Ya.. singkat cerita, sampailah kita di Hari-H pelaksanaan pemilu tuk memilih anggota-anggota badan legislatif negeri ini, pemilu 9 April 2009. sebenarnya diri ini sangat antusias menyabut pesta ini. Hati pun tak lagi risau karena bingung hendak memilih apa, toh.. Jauh sebelum ini pun hati ini telah kepincut oleh “pesona” yang ditebarkan salah satu parpol.. Hahahaha!!! Tapi antusiasme ini tidak begitu menjalar di awal pagi hari di hari itu, kalah oleh nikmatnya memanjakan mata dan tangan bersama joystick PS-X dan game Winning Eleven.
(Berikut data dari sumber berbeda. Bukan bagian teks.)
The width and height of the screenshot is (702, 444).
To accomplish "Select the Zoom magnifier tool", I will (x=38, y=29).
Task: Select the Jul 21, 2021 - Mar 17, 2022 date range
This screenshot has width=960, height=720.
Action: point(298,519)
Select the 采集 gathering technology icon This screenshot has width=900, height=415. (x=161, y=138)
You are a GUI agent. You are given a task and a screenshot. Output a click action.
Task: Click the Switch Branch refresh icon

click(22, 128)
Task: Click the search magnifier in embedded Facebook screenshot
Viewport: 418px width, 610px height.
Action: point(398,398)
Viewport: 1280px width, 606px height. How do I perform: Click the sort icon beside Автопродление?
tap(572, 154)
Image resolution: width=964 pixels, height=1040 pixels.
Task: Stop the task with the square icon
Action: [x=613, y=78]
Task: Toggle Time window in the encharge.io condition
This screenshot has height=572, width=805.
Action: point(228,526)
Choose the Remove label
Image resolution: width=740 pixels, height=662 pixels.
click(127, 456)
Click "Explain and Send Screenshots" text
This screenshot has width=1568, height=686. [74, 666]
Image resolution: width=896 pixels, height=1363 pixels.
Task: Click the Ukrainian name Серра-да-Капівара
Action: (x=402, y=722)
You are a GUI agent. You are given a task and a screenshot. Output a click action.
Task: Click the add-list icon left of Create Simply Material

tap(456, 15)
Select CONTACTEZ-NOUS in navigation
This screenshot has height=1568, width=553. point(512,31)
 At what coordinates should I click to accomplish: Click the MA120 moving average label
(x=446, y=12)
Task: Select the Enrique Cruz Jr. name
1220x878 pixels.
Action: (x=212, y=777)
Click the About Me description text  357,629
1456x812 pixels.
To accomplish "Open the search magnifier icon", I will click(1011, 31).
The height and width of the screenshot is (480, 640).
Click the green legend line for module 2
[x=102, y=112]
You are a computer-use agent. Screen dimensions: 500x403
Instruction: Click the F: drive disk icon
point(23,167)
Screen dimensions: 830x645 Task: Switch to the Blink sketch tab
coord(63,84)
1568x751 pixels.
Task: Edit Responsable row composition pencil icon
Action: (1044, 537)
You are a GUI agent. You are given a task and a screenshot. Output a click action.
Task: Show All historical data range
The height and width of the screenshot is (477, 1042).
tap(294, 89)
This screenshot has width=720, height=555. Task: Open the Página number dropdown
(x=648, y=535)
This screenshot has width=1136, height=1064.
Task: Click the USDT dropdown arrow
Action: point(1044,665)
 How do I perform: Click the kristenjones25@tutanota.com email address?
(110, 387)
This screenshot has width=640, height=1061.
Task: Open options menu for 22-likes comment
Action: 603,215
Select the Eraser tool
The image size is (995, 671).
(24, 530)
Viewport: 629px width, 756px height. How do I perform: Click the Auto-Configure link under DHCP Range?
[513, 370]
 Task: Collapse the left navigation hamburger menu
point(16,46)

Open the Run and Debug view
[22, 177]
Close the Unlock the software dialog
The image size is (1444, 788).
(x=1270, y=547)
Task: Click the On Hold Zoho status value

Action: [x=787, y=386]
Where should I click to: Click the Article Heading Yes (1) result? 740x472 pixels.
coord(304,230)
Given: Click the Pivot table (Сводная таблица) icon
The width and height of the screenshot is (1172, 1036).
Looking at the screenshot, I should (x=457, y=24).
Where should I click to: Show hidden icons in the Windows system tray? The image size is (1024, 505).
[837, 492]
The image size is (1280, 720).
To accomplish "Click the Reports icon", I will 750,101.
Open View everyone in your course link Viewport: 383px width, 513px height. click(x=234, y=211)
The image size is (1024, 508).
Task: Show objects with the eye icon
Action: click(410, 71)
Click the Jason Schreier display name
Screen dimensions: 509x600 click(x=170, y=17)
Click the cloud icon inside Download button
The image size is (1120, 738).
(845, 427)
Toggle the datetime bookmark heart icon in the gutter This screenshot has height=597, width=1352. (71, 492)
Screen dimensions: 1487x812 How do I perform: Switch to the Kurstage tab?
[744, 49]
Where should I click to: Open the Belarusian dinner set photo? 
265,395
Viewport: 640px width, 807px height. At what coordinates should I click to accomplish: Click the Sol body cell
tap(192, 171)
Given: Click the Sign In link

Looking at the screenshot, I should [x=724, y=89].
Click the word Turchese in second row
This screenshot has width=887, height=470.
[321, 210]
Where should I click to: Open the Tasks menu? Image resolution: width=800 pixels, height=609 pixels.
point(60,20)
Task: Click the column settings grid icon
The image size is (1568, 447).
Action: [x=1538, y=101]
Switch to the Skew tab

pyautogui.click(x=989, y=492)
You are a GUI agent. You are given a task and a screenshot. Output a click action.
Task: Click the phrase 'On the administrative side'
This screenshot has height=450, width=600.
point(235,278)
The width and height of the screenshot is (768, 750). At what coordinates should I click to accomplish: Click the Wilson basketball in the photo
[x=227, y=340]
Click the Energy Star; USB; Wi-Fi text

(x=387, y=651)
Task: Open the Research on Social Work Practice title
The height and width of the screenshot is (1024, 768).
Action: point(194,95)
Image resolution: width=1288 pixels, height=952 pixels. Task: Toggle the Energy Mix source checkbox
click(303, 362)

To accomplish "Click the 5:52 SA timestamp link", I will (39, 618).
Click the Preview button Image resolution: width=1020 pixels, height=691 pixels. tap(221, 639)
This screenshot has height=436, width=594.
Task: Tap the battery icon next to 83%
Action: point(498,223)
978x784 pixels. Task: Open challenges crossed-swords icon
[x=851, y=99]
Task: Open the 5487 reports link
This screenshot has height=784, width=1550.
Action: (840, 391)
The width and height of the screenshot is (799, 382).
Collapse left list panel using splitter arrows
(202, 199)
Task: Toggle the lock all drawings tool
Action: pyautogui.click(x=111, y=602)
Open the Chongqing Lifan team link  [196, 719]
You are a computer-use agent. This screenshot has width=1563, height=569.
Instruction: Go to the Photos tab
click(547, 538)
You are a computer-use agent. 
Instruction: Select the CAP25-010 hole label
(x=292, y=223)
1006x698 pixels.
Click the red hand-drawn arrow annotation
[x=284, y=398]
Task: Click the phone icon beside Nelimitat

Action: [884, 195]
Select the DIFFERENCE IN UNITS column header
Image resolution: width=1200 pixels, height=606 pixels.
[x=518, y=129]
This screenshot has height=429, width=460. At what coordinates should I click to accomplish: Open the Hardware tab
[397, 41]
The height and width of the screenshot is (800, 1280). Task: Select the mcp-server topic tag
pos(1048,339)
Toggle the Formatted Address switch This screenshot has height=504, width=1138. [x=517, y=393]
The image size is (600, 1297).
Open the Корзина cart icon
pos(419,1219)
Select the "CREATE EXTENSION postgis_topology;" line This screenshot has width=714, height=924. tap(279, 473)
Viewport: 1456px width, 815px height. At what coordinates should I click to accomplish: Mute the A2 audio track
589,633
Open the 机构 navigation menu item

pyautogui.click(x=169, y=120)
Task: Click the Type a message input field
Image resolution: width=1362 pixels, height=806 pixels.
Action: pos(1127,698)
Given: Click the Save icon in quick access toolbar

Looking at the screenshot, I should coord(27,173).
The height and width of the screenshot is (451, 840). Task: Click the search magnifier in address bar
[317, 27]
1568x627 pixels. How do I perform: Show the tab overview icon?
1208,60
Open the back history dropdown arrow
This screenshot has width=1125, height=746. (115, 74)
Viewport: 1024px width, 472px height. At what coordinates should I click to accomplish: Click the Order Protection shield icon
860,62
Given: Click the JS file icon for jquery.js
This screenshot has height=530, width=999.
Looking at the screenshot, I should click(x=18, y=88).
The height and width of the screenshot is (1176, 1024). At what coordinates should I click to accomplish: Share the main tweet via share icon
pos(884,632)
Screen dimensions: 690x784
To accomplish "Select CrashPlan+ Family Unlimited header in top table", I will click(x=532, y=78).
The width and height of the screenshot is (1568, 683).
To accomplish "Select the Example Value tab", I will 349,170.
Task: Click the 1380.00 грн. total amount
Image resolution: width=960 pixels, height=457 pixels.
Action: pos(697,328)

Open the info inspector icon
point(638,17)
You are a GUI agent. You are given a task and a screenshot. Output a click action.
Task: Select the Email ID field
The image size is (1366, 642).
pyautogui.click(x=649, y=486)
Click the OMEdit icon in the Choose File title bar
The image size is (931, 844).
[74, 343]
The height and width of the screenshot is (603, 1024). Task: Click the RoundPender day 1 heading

Hehehe... Akibatnya, jam 8 lewat saya baru pergi ke TPS di dekat rumah.


Ketika sampai di TPS, wah! Ternyata sudah banyak yang mengantri.. Bapak-bapak dan Ibu-ibu mendominasi. Pemuda yang masih sekolah atau kuliah (dan belum menikah..) hanya aku dan seorang temanku yang masih SMA kelas 3. Dari obrolan orang-orang di sekitar TPS kebanyakan mengaku pemilu kali ini repot sekali, apalagi parpol beserta caleg yang ditawarkan banyak sekali. Belum lagi kertas suara yang besarnya nyaris seperti poster kampanye anti narkoba atau anti rokok (gede buanget maksudnya..). Pusing dah!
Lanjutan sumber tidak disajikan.